SET TASK —
Rewrite the rows below, renaming "computer-use agent" to "screen assistant" wherever it occurs and leaving everything else unchanged.

LISTED ENTRIES —
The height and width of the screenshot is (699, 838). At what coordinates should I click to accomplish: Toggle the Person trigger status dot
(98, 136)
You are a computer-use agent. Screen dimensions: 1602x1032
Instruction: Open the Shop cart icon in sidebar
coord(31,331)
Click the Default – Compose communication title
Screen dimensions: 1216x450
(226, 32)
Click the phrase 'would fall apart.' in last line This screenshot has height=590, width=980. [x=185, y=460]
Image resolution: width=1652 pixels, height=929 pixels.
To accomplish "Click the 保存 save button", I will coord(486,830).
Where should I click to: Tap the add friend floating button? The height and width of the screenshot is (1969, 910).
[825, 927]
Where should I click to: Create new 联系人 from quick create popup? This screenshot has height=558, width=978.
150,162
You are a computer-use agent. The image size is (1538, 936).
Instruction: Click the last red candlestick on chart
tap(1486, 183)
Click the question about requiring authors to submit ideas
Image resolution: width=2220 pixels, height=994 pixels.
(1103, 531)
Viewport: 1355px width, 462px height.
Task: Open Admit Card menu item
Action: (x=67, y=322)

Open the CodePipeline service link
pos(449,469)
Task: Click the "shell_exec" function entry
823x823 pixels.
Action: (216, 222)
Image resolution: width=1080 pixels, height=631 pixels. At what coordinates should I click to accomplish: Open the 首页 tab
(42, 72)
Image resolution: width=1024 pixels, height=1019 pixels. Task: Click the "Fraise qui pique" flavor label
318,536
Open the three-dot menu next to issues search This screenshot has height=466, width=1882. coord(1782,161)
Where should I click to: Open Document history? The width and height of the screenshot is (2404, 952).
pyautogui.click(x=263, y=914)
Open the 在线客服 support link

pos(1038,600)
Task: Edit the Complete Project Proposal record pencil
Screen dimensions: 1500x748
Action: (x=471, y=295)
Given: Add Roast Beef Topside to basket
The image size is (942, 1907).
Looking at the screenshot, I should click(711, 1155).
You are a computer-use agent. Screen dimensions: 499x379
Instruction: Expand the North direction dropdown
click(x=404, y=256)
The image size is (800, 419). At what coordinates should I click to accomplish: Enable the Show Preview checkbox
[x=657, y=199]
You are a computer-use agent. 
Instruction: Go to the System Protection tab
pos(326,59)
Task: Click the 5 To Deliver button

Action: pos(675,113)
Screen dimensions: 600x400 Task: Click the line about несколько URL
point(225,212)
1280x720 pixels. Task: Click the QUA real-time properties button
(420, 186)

SOLUTION TO THIS EXERCISE —
The height and width of the screenshot is (699, 838). At what coordinates should I click to accomplish: Toggle the Person trigger status dot
(98, 136)
You are a screen assistant. Screen dimensions: 1602x1032
Instruction: Open the Shop cart icon in sidebar
coord(31,331)
Click the Default – Compose communication title
Screen dimensions: 1216x450
(226, 32)
Click the phrase 'would fall apart.' in last line This screenshot has height=590, width=980. [x=185, y=460]
Image resolution: width=1652 pixels, height=929 pixels.
To accomplish "Click the 保存 save button", I will coord(486,830).
Where should I click to: Tap the add friend floating button? The height and width of the screenshot is (1969, 910).
[825, 927]
Where should I click to: Create new 联系人 from quick create popup? This screenshot has height=558, width=978.
150,162
You are a screen assistant. The image size is (1538, 936).
Instruction: Click the last red candlestick on chart
tap(1486, 183)
Click the question about requiring authors to submit ideas
Image resolution: width=2220 pixels, height=994 pixels.
(1103, 531)
Viewport: 1355px width, 462px height.
Task: Open Admit Card menu item
Action: (x=67, y=322)

Open the CodePipeline service link
pos(449,469)
Task: Click the "shell_exec" function entry
823x823 pixels.
Action: (216, 222)
Image resolution: width=1080 pixels, height=631 pixels. At what coordinates should I click to accomplish: Open the 首页 tab
(42, 72)
Image resolution: width=1024 pixels, height=1019 pixels. Task: Click the "Fraise qui pique" flavor label
318,536
Open the three-dot menu next to issues search This screenshot has height=466, width=1882. coord(1782,161)
Where should I click to: Open Document history? The width and height of the screenshot is (2404, 952).
pyautogui.click(x=263, y=914)
Open the 在线客服 support link

pos(1038,600)
Task: Edit the Complete Project Proposal record pencil
Screen dimensions: 1500x748
Action: (x=471, y=295)
Given: Add Roast Beef Topside to basket
The image size is (942, 1907).
Looking at the screenshot, I should click(711, 1155).
You are a screen assistant. Screen dimensions: 499x379
Instruction: Expand the North direction dropdown
click(x=404, y=256)
The image size is (800, 419). At what coordinates should I click to accomplish: Enable the Show Preview checkbox
[x=657, y=199]
You are a screen assistant. 
Instruction: Go to the System Protection tab
pos(326,59)
Task: Click the 5 To Deliver button

Action: pos(675,113)
Screen dimensions: 600x400 Task: Click the line about несколько URL
point(225,212)
1280x720 pixels. Task: Click the QUA real-time properties button
(420, 186)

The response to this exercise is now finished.